Of the records that follow, copy only the lines from the line containing "This screenshot has width=1568, height=742." to the line containing "The width and height of the screenshot is (1280, 784).", both included, exactly as written.
------
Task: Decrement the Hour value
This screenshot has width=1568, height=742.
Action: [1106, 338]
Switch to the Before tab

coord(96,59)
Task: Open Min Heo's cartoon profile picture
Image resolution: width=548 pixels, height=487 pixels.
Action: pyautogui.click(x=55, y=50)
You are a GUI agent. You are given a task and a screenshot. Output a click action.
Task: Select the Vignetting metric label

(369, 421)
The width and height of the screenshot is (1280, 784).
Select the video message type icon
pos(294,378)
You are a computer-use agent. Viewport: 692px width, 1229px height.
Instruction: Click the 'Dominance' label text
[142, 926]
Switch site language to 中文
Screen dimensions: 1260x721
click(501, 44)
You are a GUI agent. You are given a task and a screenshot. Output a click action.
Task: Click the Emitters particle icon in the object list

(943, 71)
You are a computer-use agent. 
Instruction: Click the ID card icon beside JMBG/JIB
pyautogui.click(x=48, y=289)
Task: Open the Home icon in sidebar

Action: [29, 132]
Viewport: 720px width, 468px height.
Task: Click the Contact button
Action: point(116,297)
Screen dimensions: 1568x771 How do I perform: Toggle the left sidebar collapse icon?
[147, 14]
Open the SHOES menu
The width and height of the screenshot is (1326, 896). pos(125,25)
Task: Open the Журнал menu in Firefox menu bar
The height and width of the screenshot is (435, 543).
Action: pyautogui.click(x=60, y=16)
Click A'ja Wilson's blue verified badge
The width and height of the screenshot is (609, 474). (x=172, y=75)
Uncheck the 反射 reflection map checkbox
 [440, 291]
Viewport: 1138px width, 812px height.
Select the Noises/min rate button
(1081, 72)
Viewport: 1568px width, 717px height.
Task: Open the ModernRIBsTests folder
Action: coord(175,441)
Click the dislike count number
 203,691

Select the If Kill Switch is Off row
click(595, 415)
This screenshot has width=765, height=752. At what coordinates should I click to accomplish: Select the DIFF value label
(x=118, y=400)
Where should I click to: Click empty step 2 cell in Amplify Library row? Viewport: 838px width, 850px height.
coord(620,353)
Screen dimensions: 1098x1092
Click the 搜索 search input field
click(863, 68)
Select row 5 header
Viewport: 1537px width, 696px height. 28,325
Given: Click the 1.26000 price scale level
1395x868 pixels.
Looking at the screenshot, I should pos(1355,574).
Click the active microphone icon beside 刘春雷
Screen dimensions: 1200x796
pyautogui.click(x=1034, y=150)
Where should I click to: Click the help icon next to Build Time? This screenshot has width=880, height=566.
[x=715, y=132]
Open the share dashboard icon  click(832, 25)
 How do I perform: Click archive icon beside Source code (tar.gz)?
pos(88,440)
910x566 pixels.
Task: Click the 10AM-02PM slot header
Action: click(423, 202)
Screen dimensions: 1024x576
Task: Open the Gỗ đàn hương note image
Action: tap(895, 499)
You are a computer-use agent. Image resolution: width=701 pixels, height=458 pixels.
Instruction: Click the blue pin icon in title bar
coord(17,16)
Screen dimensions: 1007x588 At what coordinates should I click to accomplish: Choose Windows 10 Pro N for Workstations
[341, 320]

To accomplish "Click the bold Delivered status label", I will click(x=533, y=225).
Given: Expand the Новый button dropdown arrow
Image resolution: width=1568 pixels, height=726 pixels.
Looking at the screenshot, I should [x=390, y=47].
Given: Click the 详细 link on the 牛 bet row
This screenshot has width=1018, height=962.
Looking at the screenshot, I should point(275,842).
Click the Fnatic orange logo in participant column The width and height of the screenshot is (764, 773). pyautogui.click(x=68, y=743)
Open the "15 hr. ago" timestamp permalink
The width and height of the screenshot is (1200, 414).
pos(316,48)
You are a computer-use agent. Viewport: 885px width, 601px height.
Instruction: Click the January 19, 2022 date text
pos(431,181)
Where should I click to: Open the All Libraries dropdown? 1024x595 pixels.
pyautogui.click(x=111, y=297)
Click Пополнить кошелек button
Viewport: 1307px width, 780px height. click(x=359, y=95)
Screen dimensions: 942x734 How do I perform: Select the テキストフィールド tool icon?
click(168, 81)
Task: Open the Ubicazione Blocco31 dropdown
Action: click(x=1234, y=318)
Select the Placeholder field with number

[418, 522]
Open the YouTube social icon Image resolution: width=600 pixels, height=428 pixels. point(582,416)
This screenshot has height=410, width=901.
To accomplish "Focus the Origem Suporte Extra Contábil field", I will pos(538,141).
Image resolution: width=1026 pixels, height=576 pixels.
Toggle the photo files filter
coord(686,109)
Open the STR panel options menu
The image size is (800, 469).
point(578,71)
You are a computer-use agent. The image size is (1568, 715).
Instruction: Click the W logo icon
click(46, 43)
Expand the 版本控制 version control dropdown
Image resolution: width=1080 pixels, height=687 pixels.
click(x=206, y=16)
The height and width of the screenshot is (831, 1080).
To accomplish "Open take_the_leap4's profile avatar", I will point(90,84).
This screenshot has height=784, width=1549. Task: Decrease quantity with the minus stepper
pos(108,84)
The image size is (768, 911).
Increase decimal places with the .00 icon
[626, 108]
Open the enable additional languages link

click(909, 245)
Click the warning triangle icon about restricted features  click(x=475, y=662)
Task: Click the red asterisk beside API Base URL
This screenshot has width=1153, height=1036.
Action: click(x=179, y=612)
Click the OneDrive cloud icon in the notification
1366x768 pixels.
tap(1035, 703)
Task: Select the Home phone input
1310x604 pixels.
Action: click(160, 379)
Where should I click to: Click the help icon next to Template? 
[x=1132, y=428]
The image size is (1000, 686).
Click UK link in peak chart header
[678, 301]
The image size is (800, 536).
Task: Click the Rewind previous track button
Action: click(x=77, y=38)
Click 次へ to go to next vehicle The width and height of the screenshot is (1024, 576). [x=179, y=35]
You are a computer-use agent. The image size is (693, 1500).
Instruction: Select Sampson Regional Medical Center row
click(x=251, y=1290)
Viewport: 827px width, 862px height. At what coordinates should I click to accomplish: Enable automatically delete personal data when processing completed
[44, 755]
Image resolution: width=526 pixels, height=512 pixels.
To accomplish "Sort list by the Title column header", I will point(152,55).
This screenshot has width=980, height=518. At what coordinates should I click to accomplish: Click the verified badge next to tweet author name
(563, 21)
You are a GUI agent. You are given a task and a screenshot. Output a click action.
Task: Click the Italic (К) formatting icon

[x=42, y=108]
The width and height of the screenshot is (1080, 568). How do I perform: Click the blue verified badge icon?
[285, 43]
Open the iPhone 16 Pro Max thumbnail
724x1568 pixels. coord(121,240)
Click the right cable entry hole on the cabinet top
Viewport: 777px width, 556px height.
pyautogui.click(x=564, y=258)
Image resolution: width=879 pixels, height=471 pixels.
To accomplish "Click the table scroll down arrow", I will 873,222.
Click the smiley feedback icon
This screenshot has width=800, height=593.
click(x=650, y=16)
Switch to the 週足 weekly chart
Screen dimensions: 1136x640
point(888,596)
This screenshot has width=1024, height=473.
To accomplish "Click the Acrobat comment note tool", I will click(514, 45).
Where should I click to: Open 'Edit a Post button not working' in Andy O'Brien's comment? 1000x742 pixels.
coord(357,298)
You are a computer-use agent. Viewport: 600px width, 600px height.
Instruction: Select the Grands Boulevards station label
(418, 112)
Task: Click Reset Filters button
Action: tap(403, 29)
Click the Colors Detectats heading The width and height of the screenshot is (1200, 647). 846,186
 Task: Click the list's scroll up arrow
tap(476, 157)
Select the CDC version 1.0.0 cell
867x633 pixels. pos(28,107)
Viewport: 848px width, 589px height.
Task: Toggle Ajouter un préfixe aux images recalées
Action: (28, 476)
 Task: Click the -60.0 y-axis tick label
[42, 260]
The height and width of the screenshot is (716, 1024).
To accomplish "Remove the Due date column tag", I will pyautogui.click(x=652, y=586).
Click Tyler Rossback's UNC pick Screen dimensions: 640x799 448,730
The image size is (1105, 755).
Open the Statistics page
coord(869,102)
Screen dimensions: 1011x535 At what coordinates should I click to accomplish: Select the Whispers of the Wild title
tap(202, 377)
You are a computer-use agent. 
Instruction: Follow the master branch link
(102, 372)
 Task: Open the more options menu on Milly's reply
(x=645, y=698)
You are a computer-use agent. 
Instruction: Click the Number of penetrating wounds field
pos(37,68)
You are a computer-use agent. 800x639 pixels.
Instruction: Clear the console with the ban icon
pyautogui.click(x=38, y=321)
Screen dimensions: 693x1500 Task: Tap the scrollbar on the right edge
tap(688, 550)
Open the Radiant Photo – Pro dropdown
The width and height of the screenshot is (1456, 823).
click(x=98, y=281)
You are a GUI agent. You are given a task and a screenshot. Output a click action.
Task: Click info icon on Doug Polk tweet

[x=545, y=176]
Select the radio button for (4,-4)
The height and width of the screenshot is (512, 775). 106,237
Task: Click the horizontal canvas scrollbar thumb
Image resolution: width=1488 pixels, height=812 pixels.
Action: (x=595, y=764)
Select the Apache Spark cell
------
TASK SOLUTION |
This screenshot has width=1568, height=742.
Action: [1106, 338]
Switch to the Before tab

coord(96,59)
Task: Open Min Heo's cartoon profile picture
Image resolution: width=548 pixels, height=487 pixels.
Action: pyautogui.click(x=55, y=50)
You are a GUI agent. You are given a task and a screenshot. Output a click action.
Task: Select the Vignetting metric label

(369, 421)
The width and height of the screenshot is (1280, 784).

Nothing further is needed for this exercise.